Summary Prerequisites and limitations Architecture Tools Epics

Validate Account Factory for Terraform (AFT) code locally

Created by Alexandru Pop (AWS) and Michal Gorniak (AWS)

Summary

This pattern shows how to locally test HashiCorp Terraform code that’s managed by AWS Control Tower Account Factory for Terraform (AFT). Terraform is an open-source infrastructure as code (IaC) tool that helps you use code to provision and manage cloud infrastructure and resources. AFT sets up a Terraform pipeline that helps you provision and customize multiple AWS accounts in AWS Control Tower.

During code development, it can be helpful to test your Terraform infrastructure as code (IaC) locally, outside of the AFT pipeline. This pattern shows how to do the following:

Retrieve a local copy of the Terraform code that’s stored in the AWS CodeCommit repositories in your AFT management account.
Simulate the AFT pipeline locally by using the retrieved code.
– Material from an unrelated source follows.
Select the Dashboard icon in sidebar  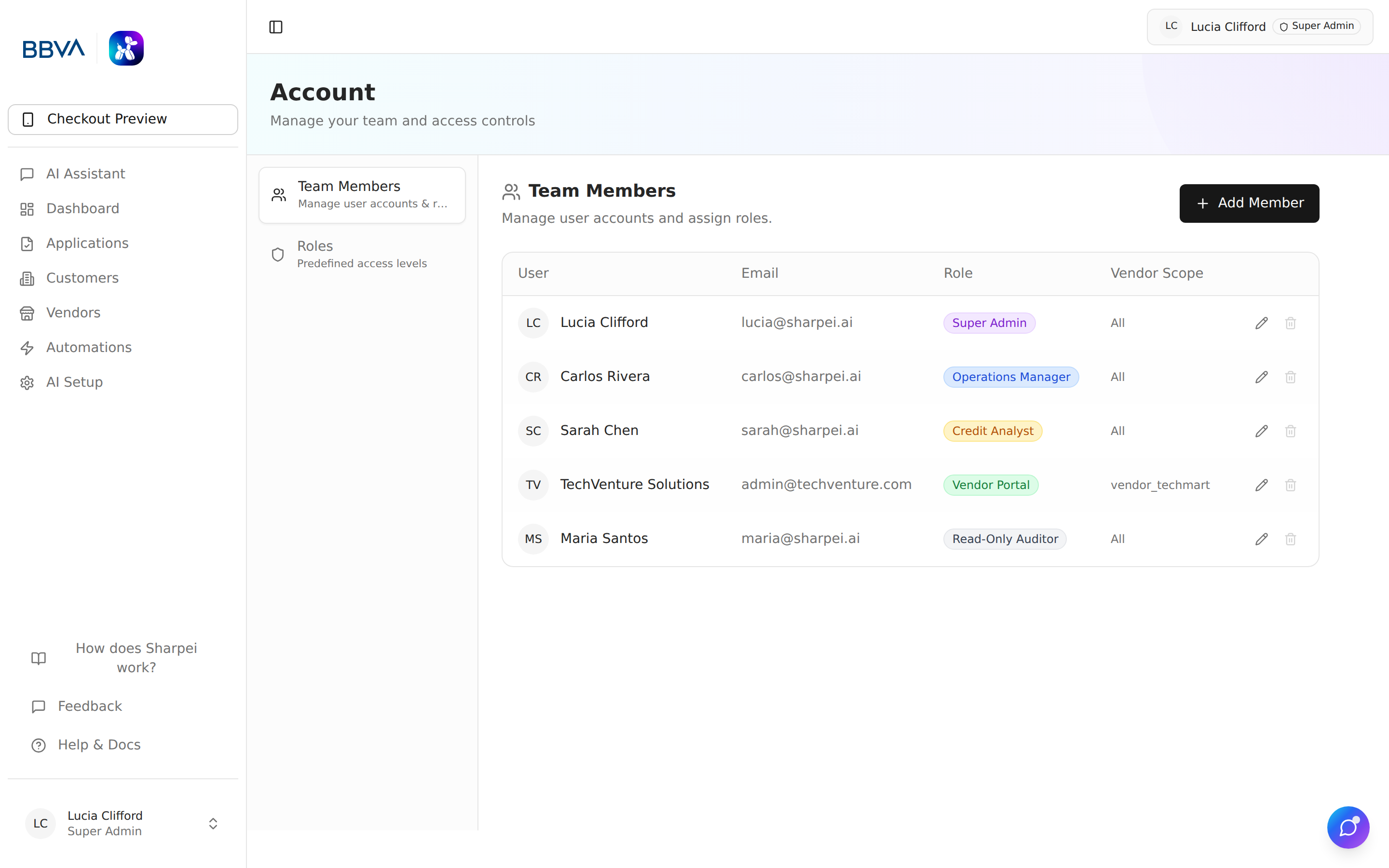[x=27, y=209]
This procedure can also be used to run Terraform commands that aren’t part of the normal AFT pipeline. For example, you can use this method to run commands such as terraform validate, terraform plan, terraform destroy, and terraform import.

Prerequisites and limitations

Prerequisites

An active AWS multi-account environment that uses AWS Control Tower
A fully deployed of AFT environment
AWS Command Line Interface (AWS CLI), installed and configured
AWS CLI credential helper for Code Commit, installed and configured
Python 3.x
Git, installed and configured on your local machine
git-remote-commit utility, installed and configured
Terraform, installed and configured (the local Terraform package version must match the version that’s used in the AFT deployment)

Limitations

This pattern doesn’t cover the deployment steps required for AWS Control Tower, AFT, or any specific Terraform modules.
The output that’s generated locally during this procedure isn’t saved in the AFT pipeline runtime logs.

Architecture

Target technology stack

AFT infrastructure deployed within an AWS Control Tower deployment
Terraform
Git
AWS CLI version 2

Automation and scale

This pattern shows how to locally invoke Terraform code for AFT global account customizations in a single AFT-managed AWS account. After your Terraform code is validated, you can apply it to the remaining accounts in your multi-account environment. For more information, see Re-invoke customizations in the AWS Control Tower documentation.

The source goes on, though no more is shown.